Stored records:
+ + + + + + +
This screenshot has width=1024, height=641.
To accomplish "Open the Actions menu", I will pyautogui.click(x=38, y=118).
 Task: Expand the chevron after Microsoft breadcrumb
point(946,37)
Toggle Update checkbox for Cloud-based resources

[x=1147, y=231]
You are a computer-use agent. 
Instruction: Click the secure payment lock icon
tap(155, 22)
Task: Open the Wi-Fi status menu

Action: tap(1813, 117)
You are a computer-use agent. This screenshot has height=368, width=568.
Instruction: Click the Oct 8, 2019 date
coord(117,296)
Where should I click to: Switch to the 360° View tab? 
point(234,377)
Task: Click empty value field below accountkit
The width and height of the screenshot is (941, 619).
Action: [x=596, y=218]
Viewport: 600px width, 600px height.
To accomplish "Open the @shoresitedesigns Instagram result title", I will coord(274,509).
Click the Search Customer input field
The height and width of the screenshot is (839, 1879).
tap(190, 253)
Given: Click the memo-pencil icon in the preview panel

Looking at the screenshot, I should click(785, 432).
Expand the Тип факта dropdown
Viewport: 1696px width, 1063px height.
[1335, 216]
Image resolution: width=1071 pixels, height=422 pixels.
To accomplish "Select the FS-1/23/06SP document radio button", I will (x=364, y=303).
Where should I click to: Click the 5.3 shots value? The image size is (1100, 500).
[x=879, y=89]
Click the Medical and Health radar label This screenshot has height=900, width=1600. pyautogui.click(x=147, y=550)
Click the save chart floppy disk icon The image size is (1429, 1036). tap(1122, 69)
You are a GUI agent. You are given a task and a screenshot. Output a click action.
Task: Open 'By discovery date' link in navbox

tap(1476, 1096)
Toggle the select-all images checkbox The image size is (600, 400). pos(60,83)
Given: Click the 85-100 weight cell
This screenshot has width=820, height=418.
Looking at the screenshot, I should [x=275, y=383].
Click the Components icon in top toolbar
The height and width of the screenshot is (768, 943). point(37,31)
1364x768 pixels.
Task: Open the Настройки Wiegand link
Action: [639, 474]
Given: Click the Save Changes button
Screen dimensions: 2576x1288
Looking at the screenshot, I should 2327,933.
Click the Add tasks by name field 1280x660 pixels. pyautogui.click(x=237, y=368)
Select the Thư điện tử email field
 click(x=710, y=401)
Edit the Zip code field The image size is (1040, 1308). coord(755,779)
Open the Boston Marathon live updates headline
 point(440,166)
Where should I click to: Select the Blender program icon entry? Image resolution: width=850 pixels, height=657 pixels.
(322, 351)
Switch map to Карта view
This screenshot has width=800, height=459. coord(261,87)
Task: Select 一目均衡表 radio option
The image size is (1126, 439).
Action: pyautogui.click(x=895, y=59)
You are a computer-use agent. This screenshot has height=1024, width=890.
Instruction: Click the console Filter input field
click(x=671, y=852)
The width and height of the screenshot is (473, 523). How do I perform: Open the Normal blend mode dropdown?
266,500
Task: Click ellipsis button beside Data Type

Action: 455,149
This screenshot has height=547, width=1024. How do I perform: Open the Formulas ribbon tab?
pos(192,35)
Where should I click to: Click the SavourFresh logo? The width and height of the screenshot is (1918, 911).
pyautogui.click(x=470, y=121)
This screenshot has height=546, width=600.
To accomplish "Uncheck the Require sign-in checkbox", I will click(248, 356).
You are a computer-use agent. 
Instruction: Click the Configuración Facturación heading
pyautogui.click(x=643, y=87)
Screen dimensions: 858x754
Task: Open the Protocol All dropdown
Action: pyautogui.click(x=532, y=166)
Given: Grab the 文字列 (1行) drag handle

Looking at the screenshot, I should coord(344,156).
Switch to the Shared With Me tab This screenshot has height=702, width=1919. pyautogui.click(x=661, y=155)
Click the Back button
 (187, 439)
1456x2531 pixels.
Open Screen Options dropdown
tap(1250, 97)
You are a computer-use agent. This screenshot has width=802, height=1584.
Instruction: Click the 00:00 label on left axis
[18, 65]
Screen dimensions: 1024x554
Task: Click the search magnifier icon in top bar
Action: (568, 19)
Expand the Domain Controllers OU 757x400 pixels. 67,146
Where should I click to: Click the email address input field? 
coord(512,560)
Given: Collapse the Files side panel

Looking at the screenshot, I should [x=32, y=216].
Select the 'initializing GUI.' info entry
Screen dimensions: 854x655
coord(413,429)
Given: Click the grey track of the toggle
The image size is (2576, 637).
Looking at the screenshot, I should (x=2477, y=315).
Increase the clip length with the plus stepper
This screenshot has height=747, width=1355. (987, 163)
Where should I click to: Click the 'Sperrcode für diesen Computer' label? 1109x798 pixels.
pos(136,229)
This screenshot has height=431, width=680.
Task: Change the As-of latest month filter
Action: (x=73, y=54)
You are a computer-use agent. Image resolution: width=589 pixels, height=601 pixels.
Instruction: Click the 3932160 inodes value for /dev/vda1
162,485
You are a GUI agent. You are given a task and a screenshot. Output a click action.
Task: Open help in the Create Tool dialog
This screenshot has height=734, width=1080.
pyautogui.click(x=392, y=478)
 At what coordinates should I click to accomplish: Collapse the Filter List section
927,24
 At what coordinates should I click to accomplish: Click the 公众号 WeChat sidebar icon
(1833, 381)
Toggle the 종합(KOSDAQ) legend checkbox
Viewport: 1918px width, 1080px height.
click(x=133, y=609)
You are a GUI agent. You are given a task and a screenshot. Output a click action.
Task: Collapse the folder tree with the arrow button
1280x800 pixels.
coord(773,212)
+ + + + + + +
Your assignment:
Scan the data above; copy every line where "radio" appears.

Answer box:
To accomplish "Select the FS-1/23/06SP document radio button", I will (x=364, y=303).
Task: Select 一目均衡表 radio option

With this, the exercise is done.